We live in a society that values comfort above all else, for most for us. We look not only to maintain our levels of comfort but to increase the level at any opportunity.

We see discomfort as something to run away from, to avoid at any cost.

After all, most of us want to be healthy, but do we want to do the work and apply the discipline to achieve a healthy lifestyle?

Most of us want the great beach bod and washboard abs, but only a tiny handful will be prepared for the pain and discomfort that would actually involve.

How many of us would jump at the chance of owning and operating our own business?

Running our dream cafe, shop or other business? But who would be prepared for the slog it would involve? Who would be willing to work all the hours needed and make the sacrifices even to get it off the ground?

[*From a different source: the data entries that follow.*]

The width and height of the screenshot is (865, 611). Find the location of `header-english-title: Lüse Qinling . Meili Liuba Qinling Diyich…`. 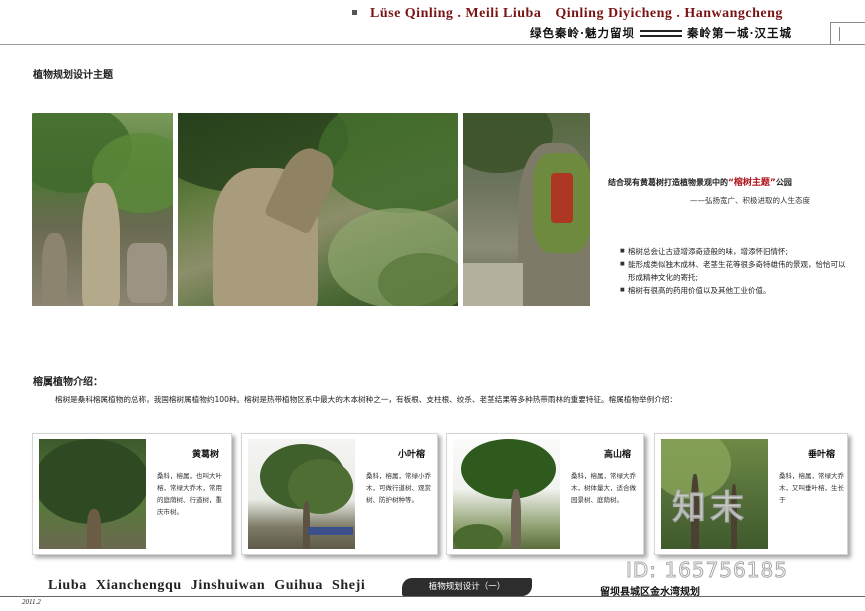

header-english-title: Lüse Qinling . Meili Liuba Qinling Diyich… is located at coordinates (576, 14).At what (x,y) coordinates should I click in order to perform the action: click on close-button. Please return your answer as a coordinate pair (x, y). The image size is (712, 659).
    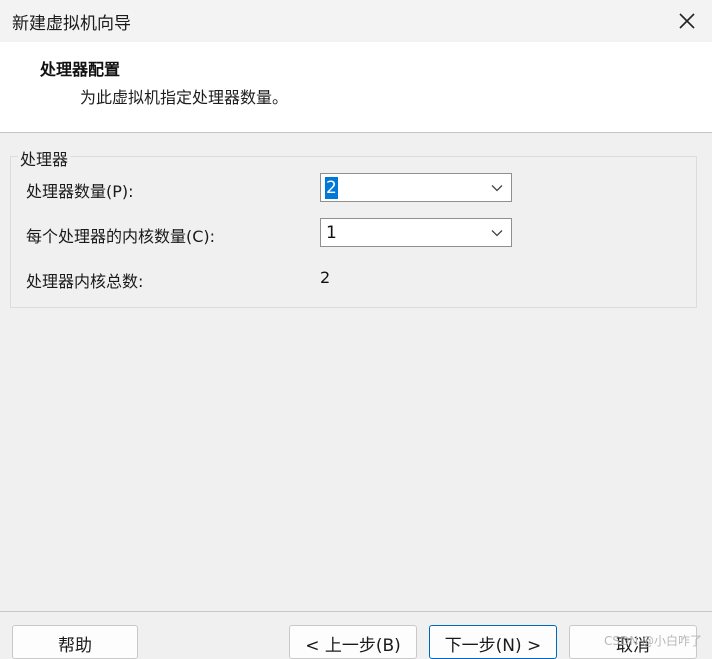
    Looking at the image, I should click on (687, 21).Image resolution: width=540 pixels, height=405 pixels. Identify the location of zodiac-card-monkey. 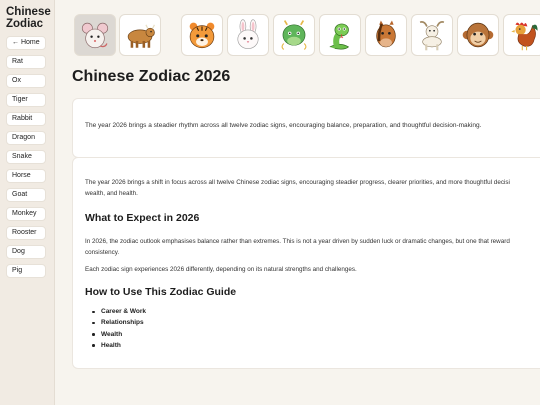
(478, 35).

I cast my mind back to when my kids were very young, when literally everything and every new experience was a first.

When all they did was learn to eat, walk, talk and so on.

These are all learnt through the experience of discomfort: scrapes on their knees, face plants on the lawn — the list goes on and on.

Imagine if they gave up after the first sign of discomfort and pain.

What’s the alternative, to curl up in the fetal position and crave the comfort of the womb?

Discomfort is good.

It is something we should welcome and see as normal.

It shows us we are moving forward, we are learning and advancing.

If you want something, you need to go out and get it.

You need to be prepared to take the hits, to take the pain.

Surround yourself with people who look forward and take small steps — literally or figuratively.

Rome wasn’t built in a day and a marathon isn’t run in 10 minutes.

No pain, no gain. No discomfort, no advancement.